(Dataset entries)

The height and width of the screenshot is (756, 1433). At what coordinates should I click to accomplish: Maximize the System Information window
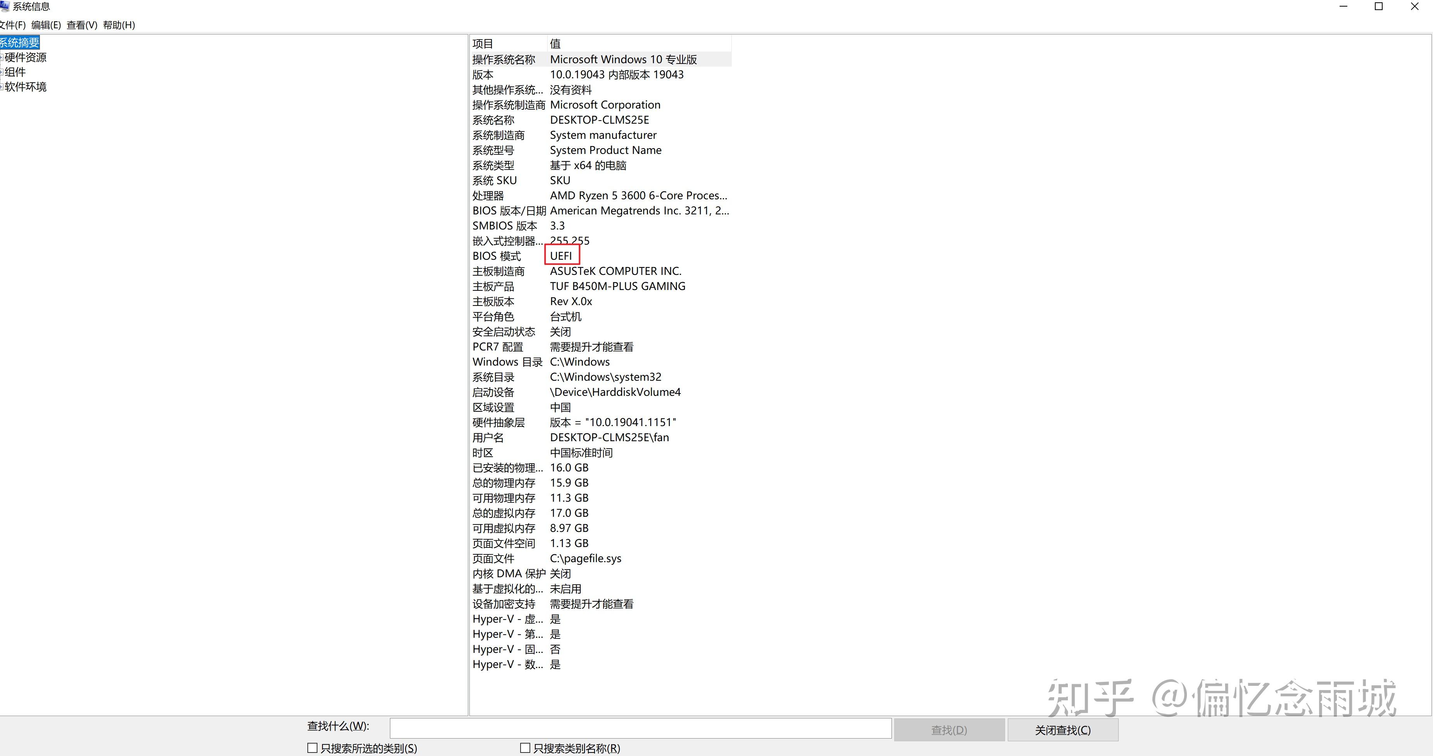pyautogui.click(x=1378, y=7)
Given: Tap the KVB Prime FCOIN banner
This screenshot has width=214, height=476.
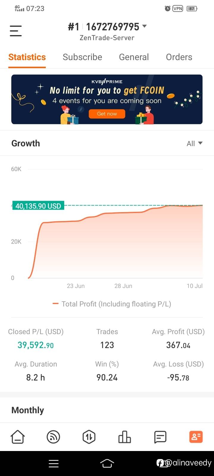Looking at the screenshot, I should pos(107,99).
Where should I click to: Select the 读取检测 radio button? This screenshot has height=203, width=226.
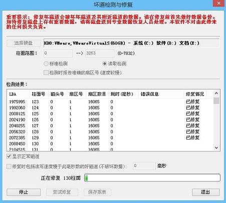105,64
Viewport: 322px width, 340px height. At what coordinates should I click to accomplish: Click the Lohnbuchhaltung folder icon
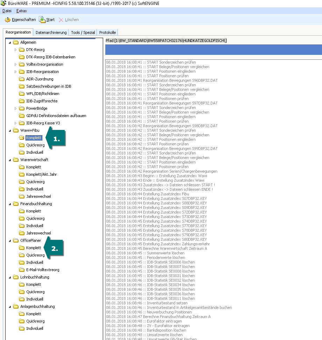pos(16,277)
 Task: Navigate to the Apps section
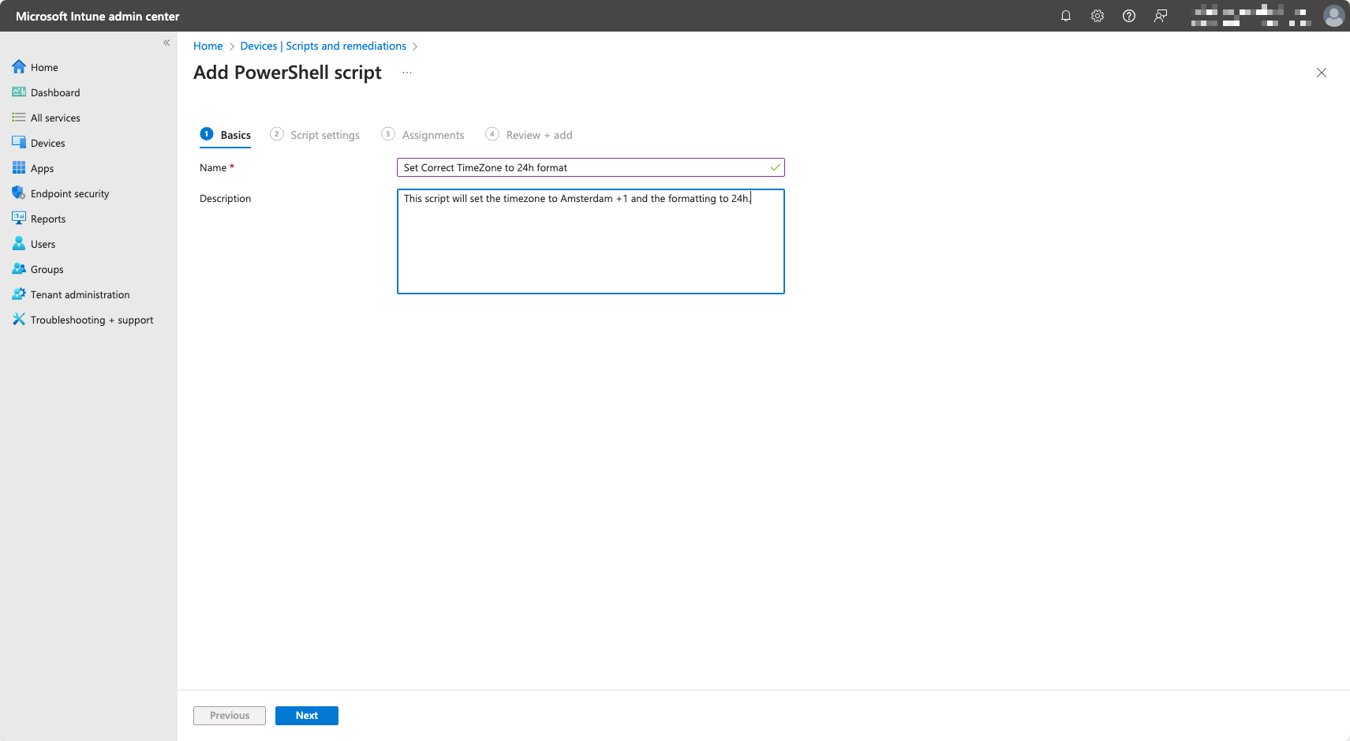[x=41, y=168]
* * *
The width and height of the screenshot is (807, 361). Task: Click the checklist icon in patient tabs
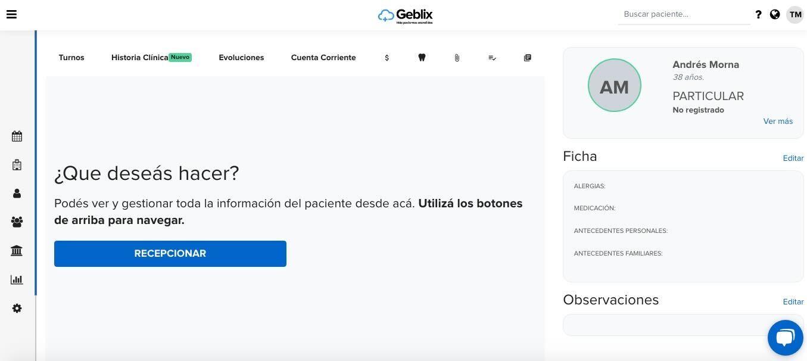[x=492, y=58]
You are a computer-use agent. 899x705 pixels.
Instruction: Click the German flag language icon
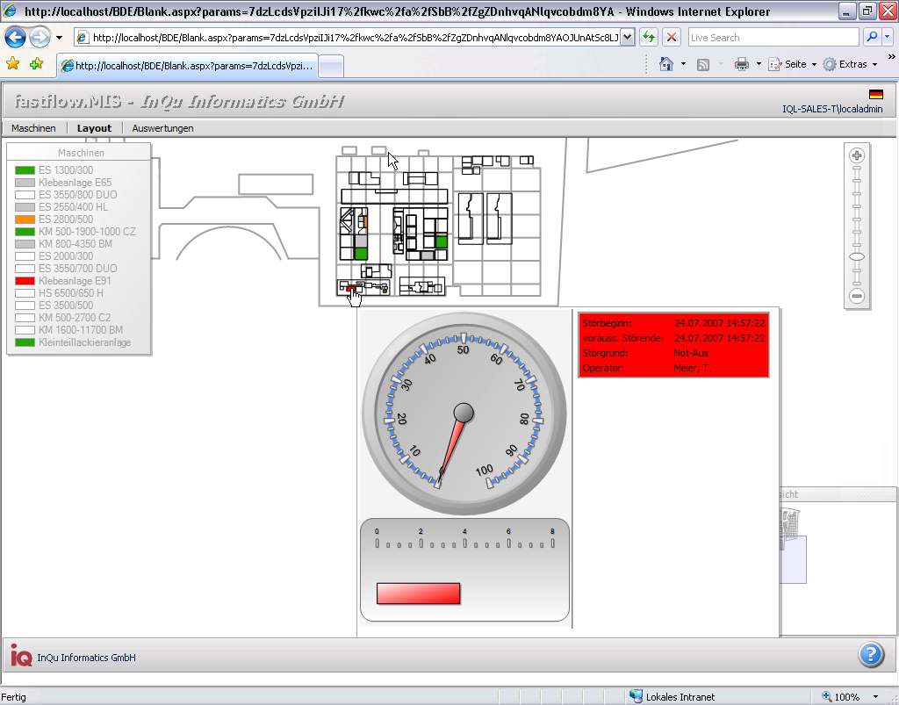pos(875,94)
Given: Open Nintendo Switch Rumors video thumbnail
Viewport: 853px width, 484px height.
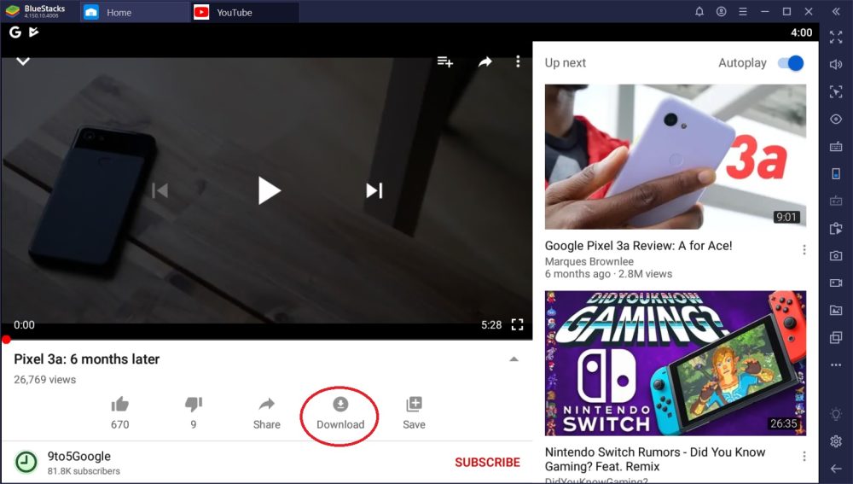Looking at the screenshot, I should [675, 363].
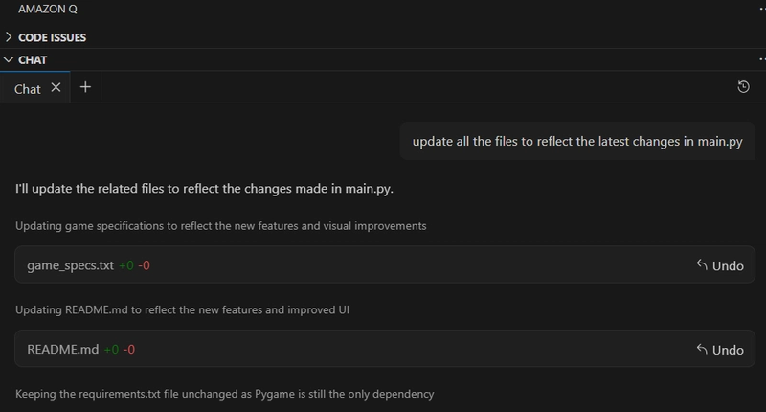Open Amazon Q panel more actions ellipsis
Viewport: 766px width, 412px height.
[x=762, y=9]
...
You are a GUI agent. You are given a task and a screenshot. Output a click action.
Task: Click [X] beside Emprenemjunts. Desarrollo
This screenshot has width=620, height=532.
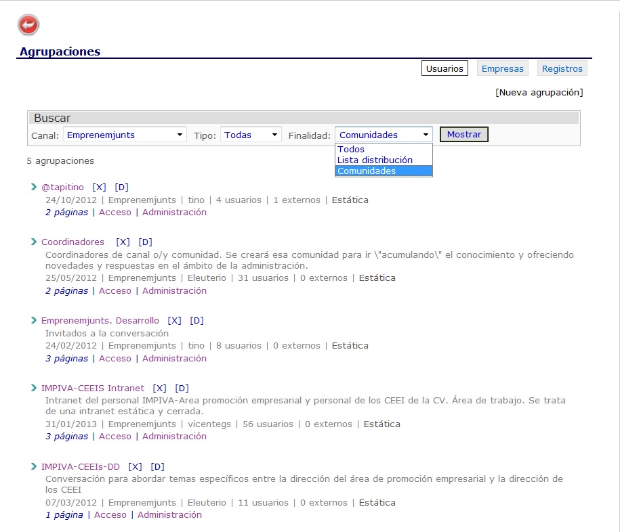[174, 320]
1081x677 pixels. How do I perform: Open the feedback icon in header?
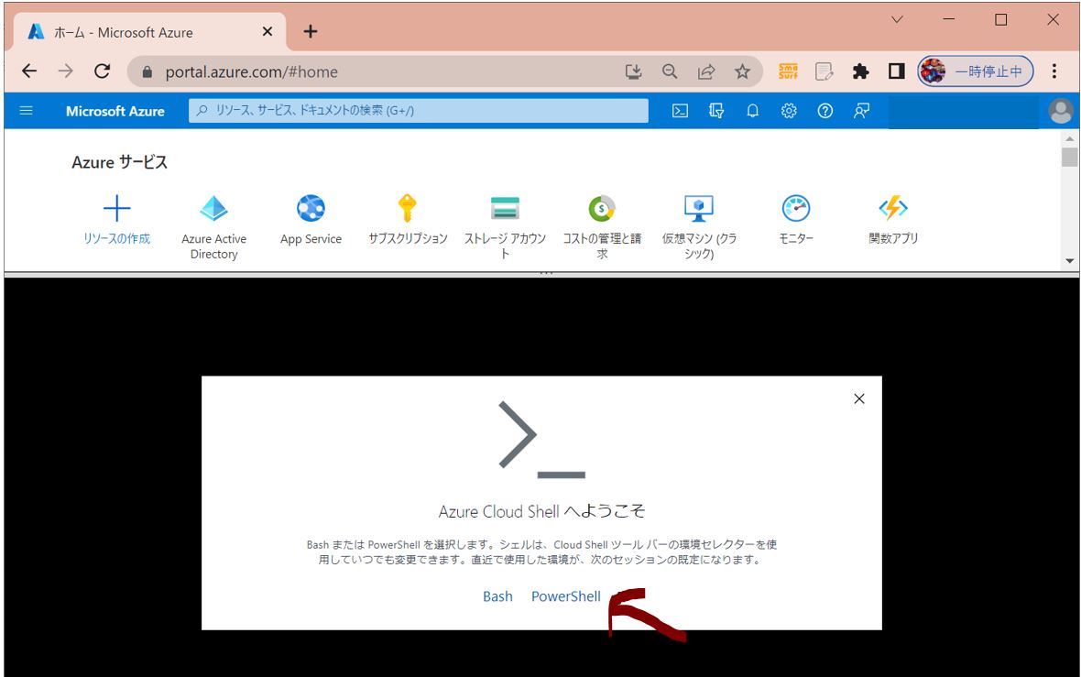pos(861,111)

Work to complete:
Reproduce the data above verbatim, starting at the line containing "Where should I" and ending at the line containing "[x=41, y=168]", including both of those lines. Leave the pictures out of your answer.

Solution to this exercise:
Where should I click to: Select the 读取检测 radio button? This screenshot has height=203, width=226.
105,64
Viewport: 322px width, 340px height. At what coordinates should I click to accomplish: Click the Lohnbuchhaltung folder icon
pos(16,277)
 Task: Navigate to the Apps section
[x=41, y=168]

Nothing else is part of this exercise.